* **WHAT TO WORK ON**:
Each of the lines below must be retyped character for character.

Stored data entries
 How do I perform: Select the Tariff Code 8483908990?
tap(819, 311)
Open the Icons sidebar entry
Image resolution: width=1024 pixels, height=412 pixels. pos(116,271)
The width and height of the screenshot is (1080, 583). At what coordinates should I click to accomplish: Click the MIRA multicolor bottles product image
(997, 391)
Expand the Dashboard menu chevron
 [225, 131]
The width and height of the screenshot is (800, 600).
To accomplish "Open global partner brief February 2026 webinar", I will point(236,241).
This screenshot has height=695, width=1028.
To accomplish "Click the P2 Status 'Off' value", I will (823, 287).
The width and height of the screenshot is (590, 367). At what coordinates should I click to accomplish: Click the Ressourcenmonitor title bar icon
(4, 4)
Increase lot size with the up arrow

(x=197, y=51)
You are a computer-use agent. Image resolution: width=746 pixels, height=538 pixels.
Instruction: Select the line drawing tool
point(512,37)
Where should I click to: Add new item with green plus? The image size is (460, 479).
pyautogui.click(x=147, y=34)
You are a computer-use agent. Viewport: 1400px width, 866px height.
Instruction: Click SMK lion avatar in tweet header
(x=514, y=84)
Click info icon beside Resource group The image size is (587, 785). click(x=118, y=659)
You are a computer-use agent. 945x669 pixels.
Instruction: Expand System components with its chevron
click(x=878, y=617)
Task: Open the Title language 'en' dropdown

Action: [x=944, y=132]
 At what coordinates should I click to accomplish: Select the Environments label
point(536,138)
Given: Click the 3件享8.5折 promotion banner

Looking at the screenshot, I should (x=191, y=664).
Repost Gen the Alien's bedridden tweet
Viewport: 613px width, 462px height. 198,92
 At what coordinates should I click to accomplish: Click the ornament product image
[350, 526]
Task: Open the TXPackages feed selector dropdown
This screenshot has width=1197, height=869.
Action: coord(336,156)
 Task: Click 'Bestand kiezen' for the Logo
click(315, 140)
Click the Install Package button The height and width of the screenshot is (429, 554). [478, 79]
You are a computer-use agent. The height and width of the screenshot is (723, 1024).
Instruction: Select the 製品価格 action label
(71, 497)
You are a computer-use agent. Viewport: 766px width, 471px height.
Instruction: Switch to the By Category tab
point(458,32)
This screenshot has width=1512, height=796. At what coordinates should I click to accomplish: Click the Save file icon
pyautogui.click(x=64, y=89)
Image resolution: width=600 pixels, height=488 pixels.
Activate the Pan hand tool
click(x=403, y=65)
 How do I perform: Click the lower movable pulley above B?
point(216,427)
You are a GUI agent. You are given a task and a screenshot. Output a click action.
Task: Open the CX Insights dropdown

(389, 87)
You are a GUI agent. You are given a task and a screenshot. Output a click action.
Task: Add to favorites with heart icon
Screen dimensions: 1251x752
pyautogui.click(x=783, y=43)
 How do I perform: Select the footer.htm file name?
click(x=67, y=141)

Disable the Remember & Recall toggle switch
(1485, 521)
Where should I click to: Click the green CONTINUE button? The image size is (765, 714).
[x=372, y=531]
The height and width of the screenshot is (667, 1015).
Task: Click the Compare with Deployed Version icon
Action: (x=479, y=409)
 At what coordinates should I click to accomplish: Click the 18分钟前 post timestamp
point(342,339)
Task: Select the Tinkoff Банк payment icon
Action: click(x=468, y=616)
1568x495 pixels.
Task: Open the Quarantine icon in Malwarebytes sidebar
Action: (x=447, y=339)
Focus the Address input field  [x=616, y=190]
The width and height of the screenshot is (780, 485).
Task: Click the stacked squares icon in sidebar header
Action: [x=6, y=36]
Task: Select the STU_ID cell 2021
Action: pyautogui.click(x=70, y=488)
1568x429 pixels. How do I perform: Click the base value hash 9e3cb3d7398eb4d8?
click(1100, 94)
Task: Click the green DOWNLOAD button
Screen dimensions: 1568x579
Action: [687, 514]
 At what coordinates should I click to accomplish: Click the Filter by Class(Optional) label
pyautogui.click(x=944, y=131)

* **SOLUTION**:
 How do I perform: Select the Tariff Code 8483908990?
tap(819, 311)
Open the Icons sidebar entry
Image resolution: width=1024 pixels, height=412 pixels. pos(116,271)
The width and height of the screenshot is (1080, 583). At what coordinates should I click to accomplish: Click the MIRA multicolor bottles product image
(997, 391)
Expand the Dashboard menu chevron
 [225, 131]
The width and height of the screenshot is (800, 600).
To accomplish "Open global partner brief February 2026 webinar", I will point(236,241).
This screenshot has height=695, width=1028.
To accomplish "Click the P2 Status 'Off' value", I will (823, 287).
The width and height of the screenshot is (590, 367). At what coordinates should I click to accomplish: Click the Ressourcenmonitor title bar icon
(4, 4)
Increase lot size with the up arrow

(x=197, y=51)
You are a computer-use agent. Image resolution: width=746 pixels, height=538 pixels.
Instruction: Select the line drawing tool
point(512,37)
Where should I click to: Add new item with green plus? The image size is (460, 479).
pyautogui.click(x=147, y=34)
You are a computer-use agent. Viewport: 1400px width, 866px height.
Instruction: Click SMK lion avatar in tweet header
(x=514, y=84)
Click info icon beside Resource group The image size is (587, 785). click(x=118, y=659)
You are a computer-use agent. 945x669 pixels.
Instruction: Expand System components with its chevron
click(x=878, y=617)
Task: Open the Title language 'en' dropdown

Action: [x=944, y=132]
 At what coordinates should I click to accomplish: Select the Environments label
point(536,138)
Given: Click the 3件享8.5折 promotion banner

Looking at the screenshot, I should (x=191, y=664).
Repost Gen the Alien's bedridden tweet
Viewport: 613px width, 462px height. 198,92
 At what coordinates should I click to accomplish: Click the ornament product image
[350, 526]
Task: Open the TXPackages feed selector dropdown
This screenshot has width=1197, height=869.
Action: coord(336,156)
 Task: Click 'Bestand kiezen' for the Logo
click(315, 140)
Click the Install Package button The height and width of the screenshot is (429, 554). [478, 79]
You are a computer-use agent. The height and width of the screenshot is (723, 1024).
Instruction: Select the 製品価格 action label
(71, 497)
You are a computer-use agent. Viewport: 766px width, 471px height.
Instruction: Switch to the By Category tab
point(458,32)
This screenshot has width=1512, height=796. At what coordinates should I click to accomplish: Click the Save file icon
pyautogui.click(x=64, y=89)
Image resolution: width=600 pixels, height=488 pixels.
Activate the Pan hand tool
click(x=403, y=65)
 How do I perform: Click the lower movable pulley above B?
point(216,427)
You are a GUI agent. You are given a task and a screenshot. Output a click action.
Task: Open the CX Insights dropdown

(389, 87)
You are a GUI agent. You are given a task and a screenshot. Output a click action.
Task: Add to favorites with heart icon
Screen dimensions: 1251x752
pyautogui.click(x=783, y=43)
 How do I perform: Select the footer.htm file name?
click(x=67, y=141)

Disable the Remember & Recall toggle switch
(1485, 521)
Where should I click to: Click the green CONTINUE button? The image size is (765, 714).
[x=372, y=531]
The height and width of the screenshot is (667, 1015).
Task: Click the Compare with Deployed Version icon
Action: (x=479, y=409)
 At what coordinates should I click to accomplish: Click the 18分钟前 post timestamp
point(342,339)
Task: Select the Tinkoff Банк payment icon
Action: click(x=468, y=616)
1568x495 pixels.
Task: Open the Quarantine icon in Malwarebytes sidebar
Action: (x=447, y=339)
Focus the Address input field  [x=616, y=190]
The width and height of the screenshot is (780, 485).
Task: Click the stacked squares icon in sidebar header
Action: [x=6, y=36]
Task: Select the STU_ID cell 2021
Action: pyautogui.click(x=70, y=488)
1568x429 pixels. How do I perform: Click the base value hash 9e3cb3d7398eb4d8?
click(1100, 94)
Task: Click the green DOWNLOAD button
Screen dimensions: 1568x579
Action: [687, 514]
 At what coordinates should I click to accomplish: Click the Filter by Class(Optional) label
pyautogui.click(x=944, y=131)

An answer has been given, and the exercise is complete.